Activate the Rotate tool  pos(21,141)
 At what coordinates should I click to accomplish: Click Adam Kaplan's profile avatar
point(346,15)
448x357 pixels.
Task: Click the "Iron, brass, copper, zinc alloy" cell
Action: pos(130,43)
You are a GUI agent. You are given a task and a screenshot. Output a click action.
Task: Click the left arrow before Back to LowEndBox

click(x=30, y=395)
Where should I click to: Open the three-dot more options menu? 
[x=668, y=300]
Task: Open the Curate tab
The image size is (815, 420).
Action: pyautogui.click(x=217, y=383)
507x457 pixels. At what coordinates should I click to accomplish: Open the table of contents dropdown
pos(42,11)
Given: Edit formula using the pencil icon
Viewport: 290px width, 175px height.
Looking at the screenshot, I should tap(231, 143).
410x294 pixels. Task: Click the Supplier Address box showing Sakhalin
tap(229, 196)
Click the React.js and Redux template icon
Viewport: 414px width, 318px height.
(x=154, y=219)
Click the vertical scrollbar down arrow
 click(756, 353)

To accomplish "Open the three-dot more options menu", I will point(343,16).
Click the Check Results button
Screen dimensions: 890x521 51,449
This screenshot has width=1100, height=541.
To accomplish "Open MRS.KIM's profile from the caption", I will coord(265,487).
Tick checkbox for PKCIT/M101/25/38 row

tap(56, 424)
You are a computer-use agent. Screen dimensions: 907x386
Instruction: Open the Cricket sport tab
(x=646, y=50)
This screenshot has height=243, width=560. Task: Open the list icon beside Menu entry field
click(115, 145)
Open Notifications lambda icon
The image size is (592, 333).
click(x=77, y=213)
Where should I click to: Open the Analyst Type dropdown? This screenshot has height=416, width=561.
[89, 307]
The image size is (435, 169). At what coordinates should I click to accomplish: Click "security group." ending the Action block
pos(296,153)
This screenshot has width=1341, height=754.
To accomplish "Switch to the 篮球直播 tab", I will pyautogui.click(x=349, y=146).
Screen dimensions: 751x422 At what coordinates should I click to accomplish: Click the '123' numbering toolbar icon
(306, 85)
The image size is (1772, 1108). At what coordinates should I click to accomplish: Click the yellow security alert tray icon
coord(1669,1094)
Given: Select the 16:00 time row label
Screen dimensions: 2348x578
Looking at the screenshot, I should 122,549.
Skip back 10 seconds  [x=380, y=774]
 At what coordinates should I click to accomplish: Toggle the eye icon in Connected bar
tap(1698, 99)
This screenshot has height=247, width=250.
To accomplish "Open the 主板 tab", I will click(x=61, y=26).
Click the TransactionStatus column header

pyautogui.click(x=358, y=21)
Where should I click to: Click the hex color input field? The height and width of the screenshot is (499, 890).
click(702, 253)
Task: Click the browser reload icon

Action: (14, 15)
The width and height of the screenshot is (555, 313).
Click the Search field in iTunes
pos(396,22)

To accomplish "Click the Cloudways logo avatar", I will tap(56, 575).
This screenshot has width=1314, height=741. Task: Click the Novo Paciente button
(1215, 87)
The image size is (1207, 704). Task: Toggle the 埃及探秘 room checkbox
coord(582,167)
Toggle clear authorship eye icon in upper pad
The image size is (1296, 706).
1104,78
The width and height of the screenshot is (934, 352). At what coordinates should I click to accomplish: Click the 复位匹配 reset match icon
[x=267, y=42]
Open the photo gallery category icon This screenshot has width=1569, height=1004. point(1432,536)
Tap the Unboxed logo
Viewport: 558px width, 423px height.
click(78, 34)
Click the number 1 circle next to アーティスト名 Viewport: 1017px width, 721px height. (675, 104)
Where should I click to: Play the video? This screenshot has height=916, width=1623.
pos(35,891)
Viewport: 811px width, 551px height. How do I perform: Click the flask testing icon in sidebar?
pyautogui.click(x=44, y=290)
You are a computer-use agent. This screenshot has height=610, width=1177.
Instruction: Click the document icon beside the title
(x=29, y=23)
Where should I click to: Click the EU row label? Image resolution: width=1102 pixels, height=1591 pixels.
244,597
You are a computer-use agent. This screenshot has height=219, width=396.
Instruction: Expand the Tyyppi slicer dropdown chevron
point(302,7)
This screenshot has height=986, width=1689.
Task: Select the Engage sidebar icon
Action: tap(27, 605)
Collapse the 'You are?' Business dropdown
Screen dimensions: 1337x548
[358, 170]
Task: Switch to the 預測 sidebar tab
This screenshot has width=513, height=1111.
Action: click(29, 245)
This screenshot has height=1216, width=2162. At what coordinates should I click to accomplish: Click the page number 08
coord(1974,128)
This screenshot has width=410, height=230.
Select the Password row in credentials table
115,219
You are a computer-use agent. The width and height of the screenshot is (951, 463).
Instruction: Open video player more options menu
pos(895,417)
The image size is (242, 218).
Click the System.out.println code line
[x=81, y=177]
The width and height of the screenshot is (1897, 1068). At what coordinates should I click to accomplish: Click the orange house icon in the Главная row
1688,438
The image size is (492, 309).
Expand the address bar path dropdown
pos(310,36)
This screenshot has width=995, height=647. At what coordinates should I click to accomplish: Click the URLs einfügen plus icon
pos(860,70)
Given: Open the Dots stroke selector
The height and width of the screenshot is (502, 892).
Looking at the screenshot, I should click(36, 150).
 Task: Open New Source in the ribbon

● **Task details**:
In the entries, begin at the line that has "This screenshot has width=1314, height=741." and stop after the line that has "[x=267, y=42]". Reproduce those lines with "checkbox" swapped for "check box" and nothing else altered.

● **Final answer**:
This screenshot has width=1314, height=741. Task: Click the Novo Paciente button
(1215, 87)
The image size is (1207, 704). Task: Toggle the 埃及探秘 room check box
coord(582,167)
Toggle clear authorship eye icon in upper pad
The image size is (1296, 706).
1104,78
The width and height of the screenshot is (934, 352). At what coordinates should I click to accomplish: Click the 复位匹配 reset match icon
[x=267, y=42]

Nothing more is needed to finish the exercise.